Anemia and iron deficiency are common complications in patients with chronic kidney disease (CKD). However, information about the diagnostic indicators of bleeding-related upper gastrointestinal (GI) tract lesions is sparse and few studies have investigated anemic upper GI tract lesions.
We included 165 anemic patients with non–dialysis-dependent CKD stages 3 to 5 (44 patients at stage 3, 52 patients at stage 4, and 69 patients at stage 5). Transferrin saturation (TSAT), serum ferritin, mean corpuscular volume, and corrected reticulocyte count data were collected to evaluate their diagnostic use for bleeding-related upper GI tract lesions, which were identified by esophagogastroduodenoscopy.
Bleeding-related GI tract lesions were found in 57 patients (34.5%).

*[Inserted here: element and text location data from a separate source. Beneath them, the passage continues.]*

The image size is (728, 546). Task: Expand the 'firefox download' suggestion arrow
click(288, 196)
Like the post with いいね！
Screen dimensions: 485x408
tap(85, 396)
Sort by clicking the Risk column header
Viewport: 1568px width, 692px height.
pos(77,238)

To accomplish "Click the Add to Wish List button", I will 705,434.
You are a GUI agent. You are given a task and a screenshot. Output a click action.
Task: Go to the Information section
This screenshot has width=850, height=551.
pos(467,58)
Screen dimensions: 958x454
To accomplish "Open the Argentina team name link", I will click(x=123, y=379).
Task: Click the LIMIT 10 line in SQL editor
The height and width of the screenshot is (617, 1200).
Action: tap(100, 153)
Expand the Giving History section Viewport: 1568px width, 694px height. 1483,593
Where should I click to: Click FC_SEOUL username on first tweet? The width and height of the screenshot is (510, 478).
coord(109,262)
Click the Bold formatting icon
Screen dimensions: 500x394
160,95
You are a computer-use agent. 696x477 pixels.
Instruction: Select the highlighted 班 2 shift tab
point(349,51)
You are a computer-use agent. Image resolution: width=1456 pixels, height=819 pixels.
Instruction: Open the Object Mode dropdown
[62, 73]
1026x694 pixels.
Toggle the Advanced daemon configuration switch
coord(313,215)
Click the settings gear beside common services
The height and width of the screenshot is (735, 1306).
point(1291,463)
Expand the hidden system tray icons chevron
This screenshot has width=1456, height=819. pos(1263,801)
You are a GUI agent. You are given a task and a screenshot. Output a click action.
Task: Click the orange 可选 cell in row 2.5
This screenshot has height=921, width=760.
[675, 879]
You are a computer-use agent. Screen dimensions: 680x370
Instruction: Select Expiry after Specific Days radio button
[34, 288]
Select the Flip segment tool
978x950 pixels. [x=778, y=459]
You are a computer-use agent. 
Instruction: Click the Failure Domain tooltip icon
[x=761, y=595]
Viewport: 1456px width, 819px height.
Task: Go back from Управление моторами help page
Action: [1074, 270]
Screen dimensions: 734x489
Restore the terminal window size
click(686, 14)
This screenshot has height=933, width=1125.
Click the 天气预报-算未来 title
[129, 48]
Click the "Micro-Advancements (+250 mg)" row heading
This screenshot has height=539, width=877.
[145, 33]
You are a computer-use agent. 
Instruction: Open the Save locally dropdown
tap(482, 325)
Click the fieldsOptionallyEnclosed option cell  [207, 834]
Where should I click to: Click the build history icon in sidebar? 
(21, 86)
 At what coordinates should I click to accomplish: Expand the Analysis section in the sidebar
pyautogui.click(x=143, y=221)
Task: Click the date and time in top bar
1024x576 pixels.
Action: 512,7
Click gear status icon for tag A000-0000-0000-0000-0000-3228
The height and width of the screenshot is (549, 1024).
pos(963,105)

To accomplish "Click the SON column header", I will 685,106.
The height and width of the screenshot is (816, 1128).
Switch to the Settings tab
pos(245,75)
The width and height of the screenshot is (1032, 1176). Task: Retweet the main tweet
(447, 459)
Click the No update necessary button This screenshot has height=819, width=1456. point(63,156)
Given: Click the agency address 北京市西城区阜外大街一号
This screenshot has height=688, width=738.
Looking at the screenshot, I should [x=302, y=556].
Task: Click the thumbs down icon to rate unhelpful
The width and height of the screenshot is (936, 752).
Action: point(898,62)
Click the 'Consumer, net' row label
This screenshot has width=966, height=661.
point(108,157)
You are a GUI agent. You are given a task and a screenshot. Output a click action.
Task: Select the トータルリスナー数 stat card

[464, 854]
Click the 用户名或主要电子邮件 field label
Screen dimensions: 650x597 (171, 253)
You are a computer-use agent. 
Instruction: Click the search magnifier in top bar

The area under the receiver-operating characteristic curve used to predict bleeding-related lesions was 0.63 for TSAT (P = 0.007), and the best cutoff value was 19.7% (sensitivity, 0.53; specificity, 0.76). The combination of cutoffs TSAT less than 20% or serum ferritin less than 100 ng/mL produced a 17% increment in sensitivity compared with that of TSAT less than 20% alone. The corrected reticulocyte levels and mean corpuscular volume had no significant diagnostic use. In patients with CKD stage 5, the sensitivity of TSAT or its combination with serum ferritin less than 100 ng/mL was significantly lower than in patients with CKD stage 3 (all P < 0.05).
Transferrin saturation is a significant predictor of anemic lesions in the upper GI tract, and serum ferritin can increase the sensitivity of TSAT. However, these indicators should be used with caution in patients with CKD stage 5 because their sensitivity is poor in this context.